*Testo di partenza:*
↓

Proseguono le interviste di Via dei Serpenti con Felicetta Ferraro che, insieme a Bianca Maria Filippini, è alla guida di Ponte33, casa editrice nata nel 2009 a Firenze e poi trasferita a Civitavecchia.
Ponte33 rappresenta una realtà editoriale piccola e coraggiosa, impegnata a diffondere la letteratura persiana contemporanea prodotta in Iran, Afghanistan e Tagikistan in Italia e all’estero, principalmente Stati Uniti e Europa, dove molti scrittori provenienti da quei paesi vivono e lavorano. L’intento è quello di presentare «una produzione culturale autentica, molto diversa dagli stereotipi infarciti di chador e di veli che ormai hanno invaso il mercato editoriale».

La creazione di Ponte33 rappresenta una scelta di nicchia. Cosa ha portato alla nascita di questa impresa editoriale?
La nascita di Ponte33 risale alla fine del 2008, al termine della mia esperienza di otto anni come addetto culturale dell’ambasciata d’Italia in Iran, condivisa con un’esperienza simile a quella di altre due esperte del settore, Bianca Maria Filippini e Irene Chellini, all’epoca ricercatrici universitarie impegnate nella stesura della tesi di dottorato. Ho studiato la cultura iraniana negli anni del fermento pre-rivoluzionario, la mia tesi di laurea risale al 1979, anno della Rivoluzione. Nonostante mi fosse stata assegnata una borsa di studio, gli avvenimenti rivoluzionari mi hanno impedito in quell’anno di  andare  in Iran; mi ci sono recata quasi per caso nel 1982 e vi sono rimasta per sei mesi: quello è stato il mio battesimo del fuoco, in un periodo storico estremamente interessante. Nel 1993-1994 ho lavorato per un anno come contrattista dell’ufficio culturale dell’ambasciata. Al rientro in Italia ho insegnato Storia dell’Iran a Napoli fino a quando ho ricevuto dal MAE l’incarico di tornare in Iran, questa volta come addetto culturale. E arriviamo al periodo 2000-2008, quello dell’ultima mia permanenza in Iran. Ho vissuto una situazione privilegiata che mi ha permesso di conoscere le università, gli artisti, gli scrittori; il tutto attraverso una conoscenza approfondita. Al rientro in Italia ho avvertito l’esigenza di raccontare il vero. Esiste purtroppo una conoscenza velata e venata da pregiudizi di paesi come l’Iran. La letteratura è quindi emersa come vera espressione della realtà del Paese.

↑

Dati sulla posizione di parole ed elementi
↓

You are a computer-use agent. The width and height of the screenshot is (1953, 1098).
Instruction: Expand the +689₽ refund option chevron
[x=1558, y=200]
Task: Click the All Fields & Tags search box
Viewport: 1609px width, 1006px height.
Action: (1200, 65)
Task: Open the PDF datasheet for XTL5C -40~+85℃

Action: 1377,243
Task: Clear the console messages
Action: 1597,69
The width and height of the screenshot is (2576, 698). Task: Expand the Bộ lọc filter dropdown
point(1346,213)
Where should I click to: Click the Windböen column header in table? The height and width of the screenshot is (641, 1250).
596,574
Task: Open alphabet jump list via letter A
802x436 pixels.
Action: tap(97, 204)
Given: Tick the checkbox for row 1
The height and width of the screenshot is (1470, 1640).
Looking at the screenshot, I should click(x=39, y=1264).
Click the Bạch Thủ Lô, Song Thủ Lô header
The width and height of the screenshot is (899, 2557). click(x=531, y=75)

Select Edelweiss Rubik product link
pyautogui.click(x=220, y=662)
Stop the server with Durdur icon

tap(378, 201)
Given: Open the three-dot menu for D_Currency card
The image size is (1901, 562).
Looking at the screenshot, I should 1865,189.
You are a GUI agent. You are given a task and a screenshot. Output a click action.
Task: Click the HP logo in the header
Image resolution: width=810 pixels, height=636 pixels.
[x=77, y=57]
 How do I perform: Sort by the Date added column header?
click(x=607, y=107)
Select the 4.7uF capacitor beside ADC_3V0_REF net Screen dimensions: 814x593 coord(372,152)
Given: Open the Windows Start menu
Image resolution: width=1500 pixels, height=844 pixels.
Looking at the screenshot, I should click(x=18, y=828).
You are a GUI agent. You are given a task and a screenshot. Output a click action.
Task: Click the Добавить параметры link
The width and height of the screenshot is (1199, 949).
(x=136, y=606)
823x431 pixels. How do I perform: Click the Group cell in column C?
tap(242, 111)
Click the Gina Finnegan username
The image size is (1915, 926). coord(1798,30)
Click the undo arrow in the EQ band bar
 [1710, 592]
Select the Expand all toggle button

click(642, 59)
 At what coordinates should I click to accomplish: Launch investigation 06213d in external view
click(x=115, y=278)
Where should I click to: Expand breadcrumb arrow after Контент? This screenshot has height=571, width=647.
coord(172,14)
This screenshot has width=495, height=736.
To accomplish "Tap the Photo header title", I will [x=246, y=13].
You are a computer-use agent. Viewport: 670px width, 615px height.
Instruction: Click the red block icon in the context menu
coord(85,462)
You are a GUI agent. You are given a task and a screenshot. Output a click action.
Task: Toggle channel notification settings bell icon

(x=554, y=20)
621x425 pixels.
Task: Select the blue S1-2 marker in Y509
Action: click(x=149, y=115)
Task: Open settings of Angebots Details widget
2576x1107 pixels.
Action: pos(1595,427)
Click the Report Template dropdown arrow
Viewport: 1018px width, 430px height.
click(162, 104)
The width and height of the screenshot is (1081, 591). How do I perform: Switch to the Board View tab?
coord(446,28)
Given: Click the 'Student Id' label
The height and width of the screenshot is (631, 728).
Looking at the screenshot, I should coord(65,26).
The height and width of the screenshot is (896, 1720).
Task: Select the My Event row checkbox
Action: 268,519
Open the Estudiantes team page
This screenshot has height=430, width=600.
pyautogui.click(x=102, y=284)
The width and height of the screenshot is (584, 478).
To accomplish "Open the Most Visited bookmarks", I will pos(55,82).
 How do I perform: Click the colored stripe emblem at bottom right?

↑

*Compiti richiesti:*
**a.** Duplica il brano dell'intervista su Ponte33 che si apre con le parole contenenti "Proseguono le interviste" e si chiude con "trasferita a Civitavecchia.".
**b.** Va' avanti con l'intervista su Ponte33, ripartendo subito dopo l'ultima frase riportata.
Le voci non hanno alcun legame con l'intervista su Ponte33.

*Risultati dei compiti:*
**a.**
Proseguono le interviste di Via dei Serpenti con Felicetta Ferraro che, insieme a Bianca Maria Filippini, è alla guida di Ponte33, casa editrice nata nel 2009 a Firenze e poi trasferita a Civitavecchia.

**b.**
Qualche parola sul nome Ponte33.
La casa editrice è nata, nel 2009, aFirenze, gemellata con la città di Isfahan, che realmente le somiglia, è una città di grande fascino e bellezza. Il nome Ponte33 fa riferimento al persiano Si-o-se pol, ponte molto particolare di Isfahan dalle trentatré arcate sotto le quali si riuniscono soprattutto giovani che si incontrano, chiacchierano, leggono. È un luogo dove trascorrere ore serene come tanti altri posti; l’Iran è un paese ben più vivace di quanto l’immaginario comune possa pensare, molto meno cupo di come sia normalmente percepito da fuori. Quando Irene, la socia “fiorentina”, ha deciso di dedicarsi ad altro, la sede della casa editrice si è spostata a Civitavecchia, città di Bianca Maria Filippini, docente di Letteratura persiana all’Università della Tuscia. E questo siamo oggi, sempre come Ponte33.

Quante persone lavorano nella casa editrice?
Siamo in due, io e Bianca Maria. Occuparsi di una casa editrice in due comporta una mole di lavoro mostruosa. La premessa è che abbiamo per le mani un progetto assai particolare, monotematico, ossia la narrativa in lingua persiana; ce lo possiamo permettere perché siamo entrambe specialiste dell’area, conoscitrici della lingua, della letteratura, della civiltà di cui trattiamo. Andiamo a cercare i libri alla fonte, parliamo con gli scrittori, con gli editori, soprattutto con i lettori iraniani, e poi decidiamo. Un lavoro cospicuo che parte dalla scelta del libro, per passare alla lettura e terminare, o quasi, con la traduzione.

Quale importanza ha la dimensione del viaggio per una casa editrice come Ponte33?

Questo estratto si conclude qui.